**TEXT PROVIDED**:
Thursday, February 9, 2017

Dacryodes edulis

Dacryodes edulis or safou is a fruit tree native to Africa, sometimes called Atanga (Gabon), Ube (Nigeria), African pear, bush pear,  African plum, Nsafu, bush butter tree, or butterfruit.

Dacryodes edulis is an evergreen tree attaining a height of 18–40 m in the forest but not exceeding 12 m in plantations. It has a relatively short trunk and a deep, dense crown.
The bark is pale gray and rough with droplets of resin.
The leaves are a compound with 5-8 pairs of leaflets. The upper surface of the leaves is glossy.
The flowers are yellow and about 5 mm across. They are arranged in a large inflorescence. The tree flowers at the beginning of the rainy season and bears fruits during 2 to 5 months after flowering.
The fruit is an ellipsoidal drupe which varies in length from 4 to 12 cm. The skin of the fruit is dark blue or violet, whereas the flesh is pale to light green.
There are two variants of Dacryodes edulis: edulis and parvicarpa. The fruit of edulis is larger and the tree has stout, ascending branches. parvicarpa has smaller fruit and slender, drooping branches.

Habitat and Range
The preferential habitat of D. edulis is a shady, humid tropical forest. However, it adapts well to variations in soil type, humidity, temperature and day length.

**DATA**:

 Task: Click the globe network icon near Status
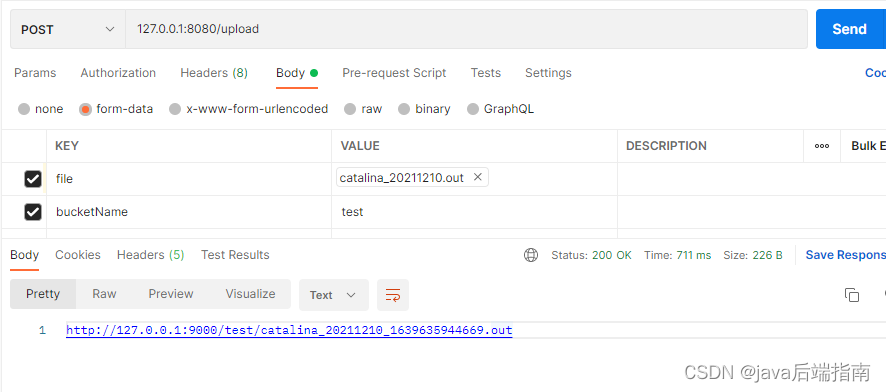coord(531,255)
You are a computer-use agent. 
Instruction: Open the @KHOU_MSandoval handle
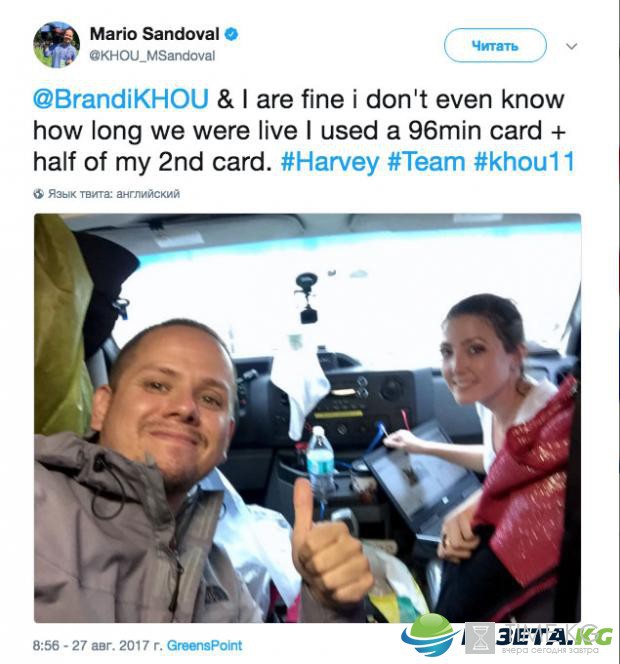point(152,55)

**REQUIRED TASKS**:
1. Retype the stretch of the Dacryodes edulis text from "The leaves are" through "and day length.".
2. In the Dacryodes edulis text, what colors are the skin and the flesh of the fruit?

**RESULTS OF THE EXERCISE**:
1.
The leaves are a compound with 5-8 pairs of leaflets. The upper surface of the leaves is glossy.
The flowers are yellow and about 5 mm across. They are arranged in a large inflorescence. The tree flowers at the beginning of the rainy season and bears fruits during 2 to 5 months after flowering.
The fruit is an ellipsoidal drupe which varies in length from 4 to 12 cm. The skin of the fruit is dark blue or violet, whereas the flesh is pale to light green.
There are two variants of Dacryodes edulis: edulis and parvicarpa. The fruit of edulis is larger and the tree has stout, ascending branches. parvicarpa has smaller fruit and slender, drooping branches.

Habitat and Range
The preferential habitat of D. edulis is a shady, humid tropical forest. However, it adapts well to variations in soil type, humidity, temperature and day length.

2. The skin is dark blue or violet, and the flesh is pale to light green.